Many tree experts say clients or would-be customers often look at trimming as nothing more than a way of making fall leaf cleanup easier. Proper tree care is more than a simple shortcut, they say. When its limbs and canopy are bare of leaves, it can be a good time to judge a tree for pruning. Waiting until the leaves are gone provides a good way of seeing the skeleton of a tree and determining good branches vs. bad. That makes late fall and winter a great time for pruning since lack of leaves allows a worker “to see the whole structure of the tree.” Health is also the object of tree care, not elimination of leaf pickup. Many diseases and insect activity are dormant during the fall/winter months which will reduce the chance of infection or attack from harmful pests.
What is “Proper” Pruning?
“Pruning is a vague word,” When a customer wants pruning, simply asking them what they want the tree to look like and what they want to accomplish will give an arborist a good indication of the client’s goal. Pruning is not simply shortening or thinning out a tree! The National Arborist Association says “proper pruning is an art based on scientific principles of plant physiology. At its most basic level, pruning trees involves removing damaged, dead or structurally weak limbs, which will improve a tree’s health and reduce the chances of personal or property damage caused by falling limbs.”

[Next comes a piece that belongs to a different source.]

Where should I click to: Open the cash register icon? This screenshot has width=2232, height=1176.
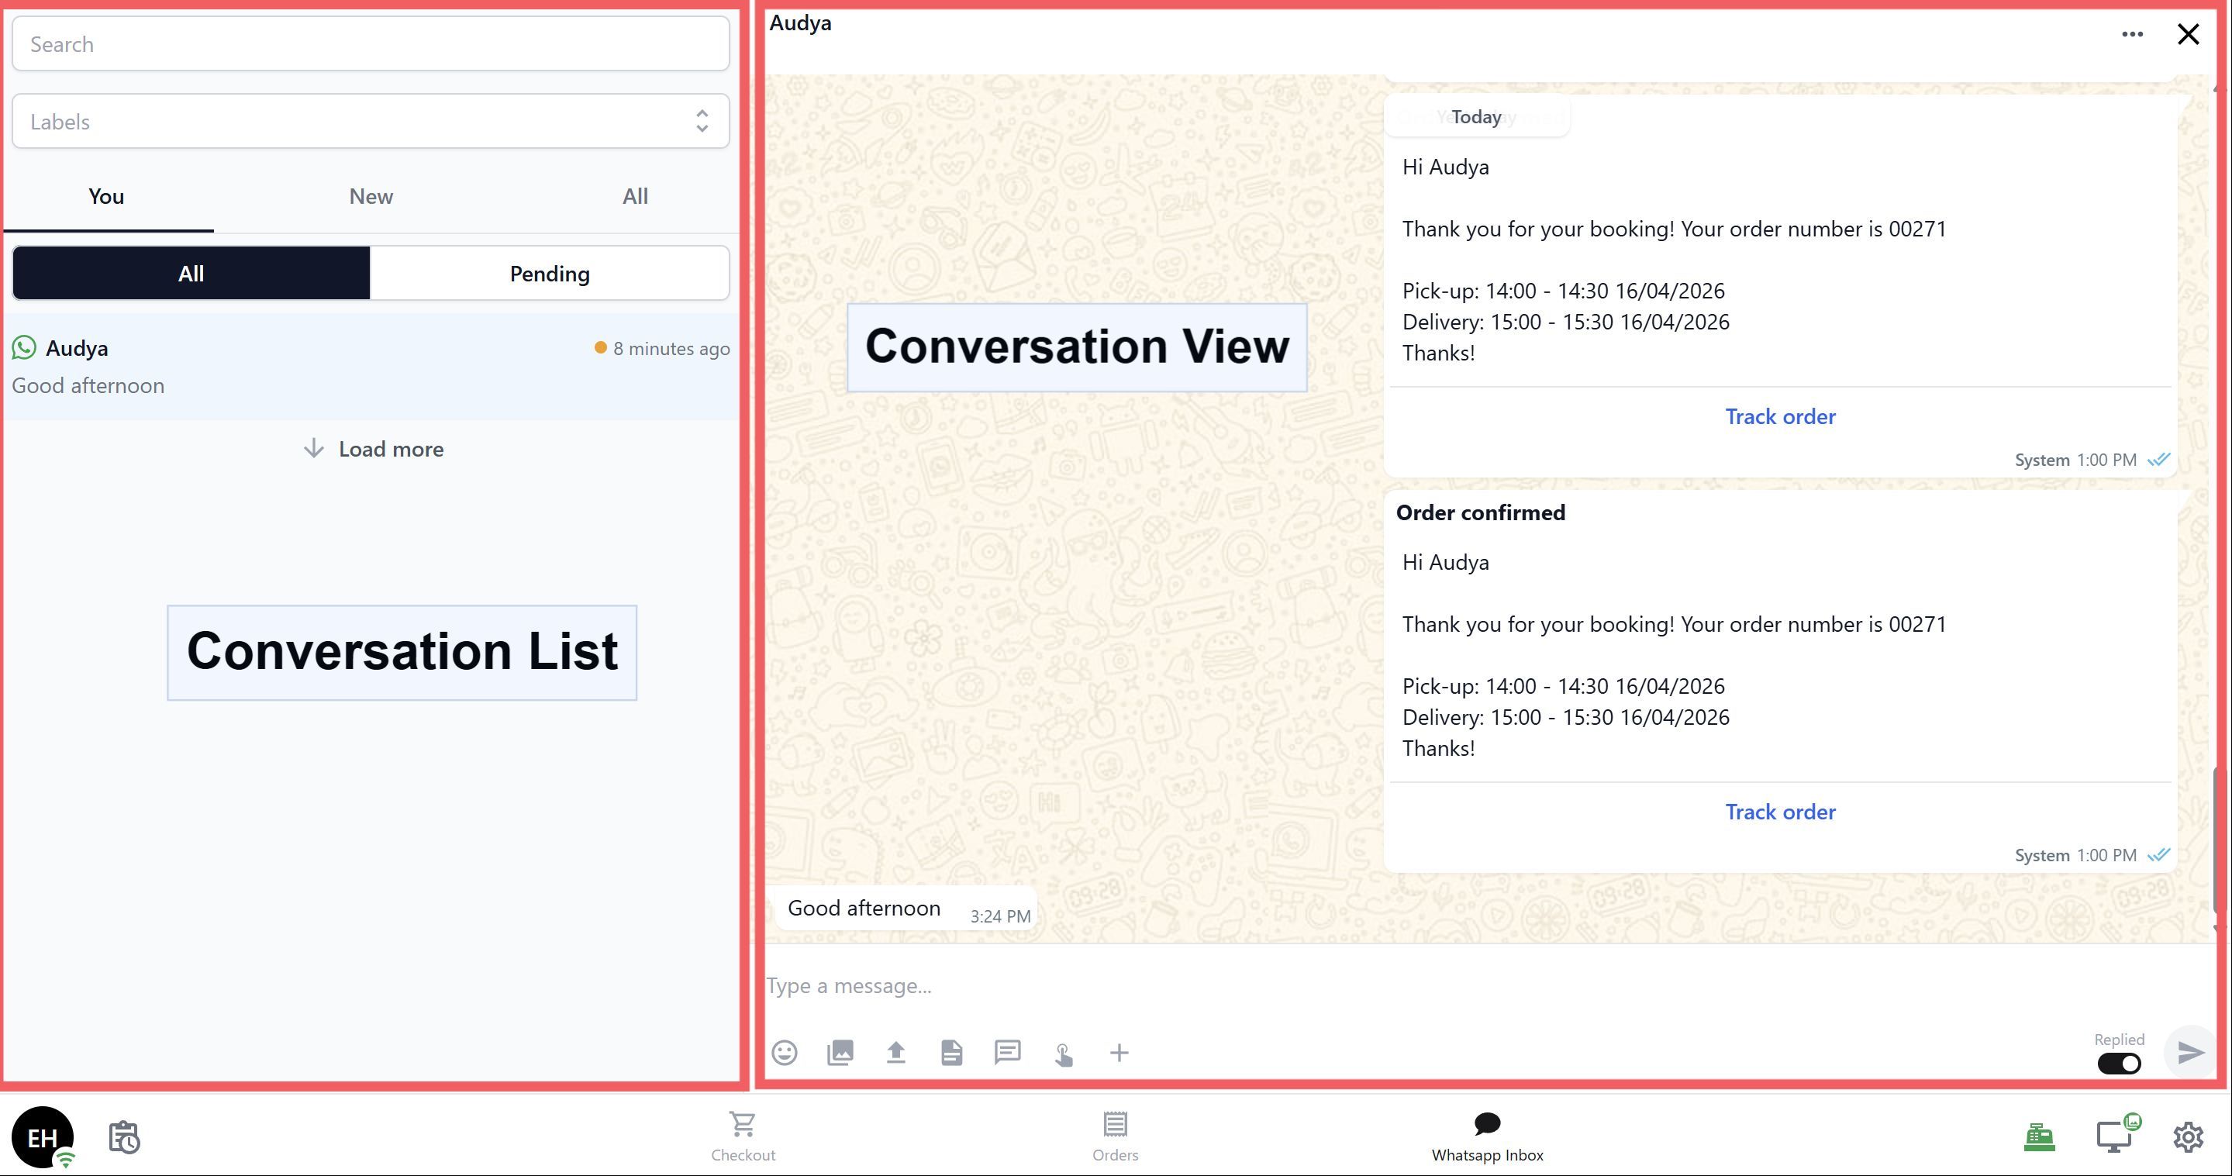(x=2039, y=1136)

Improper Tree Pruning Techniques – Facts about “Topping Trees”
- Reducing the top of a tree to eliminate danger could create more danger down the road.

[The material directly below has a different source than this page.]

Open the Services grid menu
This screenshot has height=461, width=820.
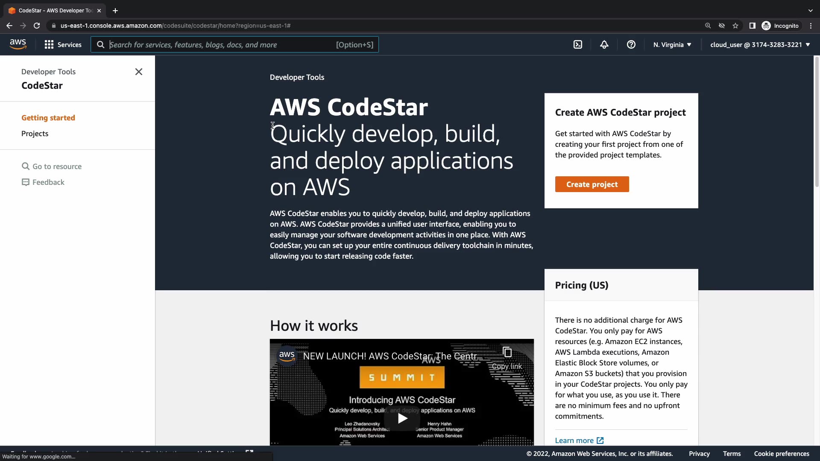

- Topping leads to decay, rot and disease.
- It is slow death for a tree.
- Topping is the “single worst thing you can do for a tree.”
- Topping a tree is a simple, and rather brutal, cutting of a tree down to size. It basically is taking off the top of a tree with no regard to the quality of the limbs.
- Topping disfigures a tree and will never allow it to regain its natural form.
- If a company advertises the word “topping” STAY AWAY. They have no regard for the health of your trees.
Other pruning mistakes can also lead to problems with your trees. These include the removal of large limbs from the lower trunks of mature trees and over thinning of canopies.
Why prune?
Many clients will wait to have their trees pruned until that tree reaches its mature size or becomes overgrown for its location. By this time, you may be forced to remove larger limbs in an effort to make room or improve the conditions of smaller plants or turf below. Don’t wait! Start a pruning program on small trees now to eliminate problems in the future. This should include some of the following tips;
- Elevate branch levels while limbs are small and can heal over properly.
- Pruning to eliminate double tops to encourage a single main trunk.
- Lightly shape disfigured canopies into correct form for that species.
- Selectively remove diseased limbs and poorly attached branches.